==== Source document ====

6. Officer N. testified that, only after initiating his emergency equipment, he observed the Client’s vehicle touched the center lane and the edge lane two times. Tr. at 18:21.
7. Officer N. testified that the vehicle never left the lane of travel or went over the roadway line markings. Tr. at 19:3-4.
8. Officer N. testified that the vehicle driven by the Client did not affect any other vehicle and that no cars had to respond or get out of the way of the Client’s vehicle. Tr. at 18:11-14.
9. Officer N. did not issue the Client any traffic citations as a result of his observations. The only moving violation that was issued was for an alleged improper start from a parked position, Fla. Stat. §316.154 (2015).
MEMORANDUM OF LAW
A. Unlawful Stop
Officer N. with the Jacksonville Sheriff’s Office caused Officer H. with the Jacksonville Sheriff’s Office to issue only one citation, for violation of Fla. Stat. §316.154 (2015). That statue, in its entirety, provides as follows:
No person shall start a vehicle which is stopped, standing, or parked, unless and until such movement can be made with reasonable safety. A violation of this section is a noncriminal traffic infraction, punishable as a moving violation as provided in chapter 318.
The movement of the Client’s vehicle cannot justify a stop under this statute, for two reasons.
First, when Officer N. first observed the vehicle being allegedly driven by the Client, the vehicle was already in motion. Tr. at 13. Thus, the Client’s vehicle was not “stopped, standing, or parked,” as required by Fla. Stat. §316.154.
Second, the Client’s vehicle, at no point in time, endangered any other vehicles or property, as required by Fla. Stat. §316.154. The State is unable to establish that the Client committed a violation of this statute.
Thus, neither of the two key elements of the statute were violated by the Client, and thus the basis for the stop was unfounded, and without probable cause.
In Donaldson v. State, 803 So. 2d 856 (Fla. 4th DCA 2002), the Fourth Circuit Court of Appeal dealt with an almost identical driving pattern. In that case, the court held, that:
There was no evidence with respect to how Appellant started his vehicle. The officer did not see Appellant “start a vehicle which is stopped, standing, or parked.” § 316.154, Fla. Stat. (1999). There is no indication that squealing tires alone constitutes a traffic infraction. We are at a loss to understand how squealing tires without more constitutes a danger to public safety. Therefore, the officer did not have probable cause to believe that Appellant committed a traffic infraction, rendering a stop on that basis illegal.

====

Challenges:
[A] In the memorandum, under which statute was the only citation issued?
[B] Say whether each statement agrees with the memorandum, answering yes or no and quoting the words that decide it: (i) Officer N. testified that the vehicle went over the roadway line markings. (ii) The citation was issued by Officer H. of the Jacksonville Sheriff’s Office. (iii) The vehicle was already in motion when Officer N. first observed it.
[C] Print the part of the memorandum between "6. Officer N." and "Tr. at 18:11-14.", inclusive, without changing a word.

==== Material ====

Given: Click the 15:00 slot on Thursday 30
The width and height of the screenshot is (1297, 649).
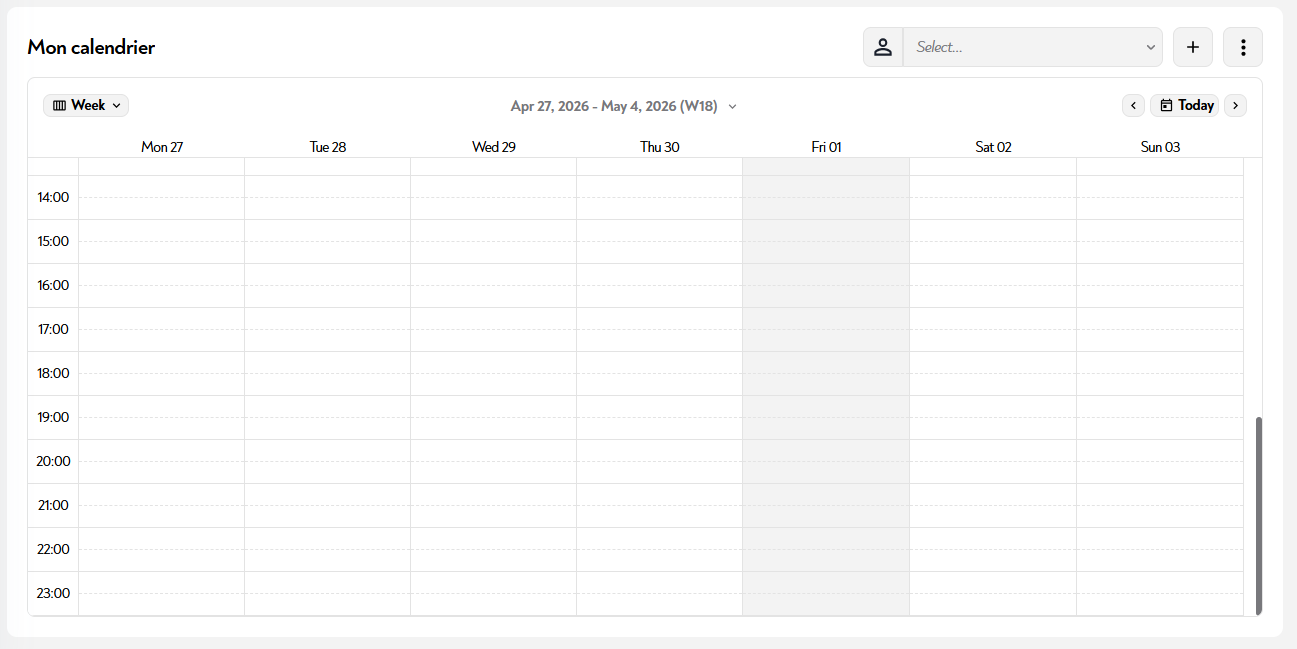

====

The answers:
[A] Fla. Stat. §316.154 (2015), for an alleged improper start from a parked position.

[B]
(i) No: "the vehicle never left the lane of travel or went over the roadway line markings."
(ii) Yes: "caused Officer H. with the Jacksonville Sheriff’s Office to issue only one citation"
(iii) Yes: "the vehicle was already in motion."

[C]
6. Officer N. testified that, only after initiating his emergency equipment, he observed the Client’s vehicle touched the center lane and the edge lane two times. Tr. at 18:21.
7. Officer N. testified that the vehicle never left the lane of travel or went over the roadway line markings. Tr. at 19:3-4.
8. Officer N. testified that the vehicle driven by the Client did not affect any other vehicle and that no cars had to respond or get out of the way of the Client’s vehicle. Tr. at 18:11-14.